Provided text ->
=====

It is preferable that among the side-faces of the first coil element and the second coil element, an end-face position on a prescribed side of the intermediate part is located in outer side of a radial direction of the first coil element and the second coil element than side-face positions of the side-faces on the prescribed side most adjacent to a position where the intermediate part is provided.

Further, it is preferable that the intermediate part is formed in a curved shape.

Further, it is preferable that the intermediate part is formed in a planar shape.

Preferably, a coil device includes the coil component according to the present invention and a magnetic core forming a closed magnetic path by inserting each leg part into a hollow part of the coil component.

Note here that “edgewise-winding” mentioned above refers to a winding method with which the flat wire is wound vertically and laminated in a tabular form having a short side that is one of side edges of the flat wire as an inner diameter face.

In the coil component according to the first aspect of the present invention, the interconnection part for connecting the two coil elements is configured to connect the coil element winding end portion located in the vicinity of the edge of one of the first sides of one of the two coil elements or on the extension of the first side with the coil element winding start portion located in the vicinity of the edge of one of the first sides of the other one of the two coil elements or on the extension of the first side.

=====

Supplied data ->
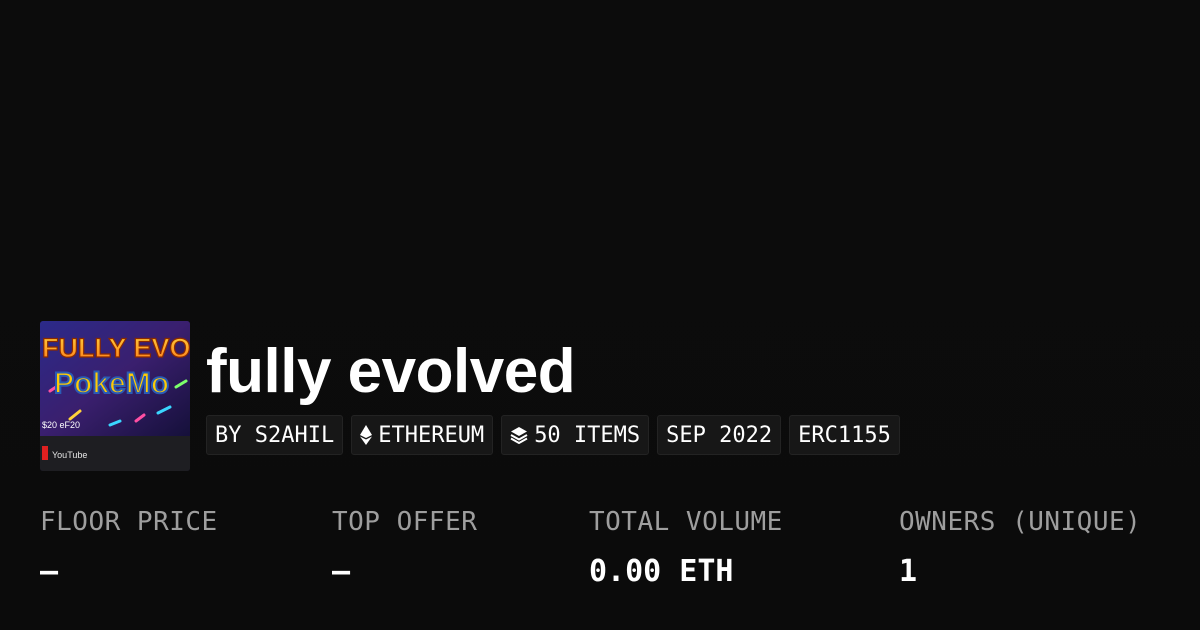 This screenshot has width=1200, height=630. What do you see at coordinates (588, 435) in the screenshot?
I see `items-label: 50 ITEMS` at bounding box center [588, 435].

=====

Goal of the exercise -> Reproduce the coil component passage above, beginning at the words "Note here that" and stopping after "the first side.". Switch "flat wire" to "rectangular wire" throughout.

Answer box ->
Note here that “edgewise-winding” mentioned above refers to a winding method with which the rectangular wire is wound vertically and laminated in a tabular form having a short side that is one of side edges of the rectangular wire as an inner diameter face.

In the coil component according to the first aspect of the present invention, the interconnection part for connecting the two coil elements is configured to connect the coil element winding end portion located in the vicinity of the edge of one of the first sides of one of the two coil elements or on the extension of the first side with the coil element winding start portion located in the vicinity of the edge of one of the first sides of the other one of the two coil elements or on the extension of the first side.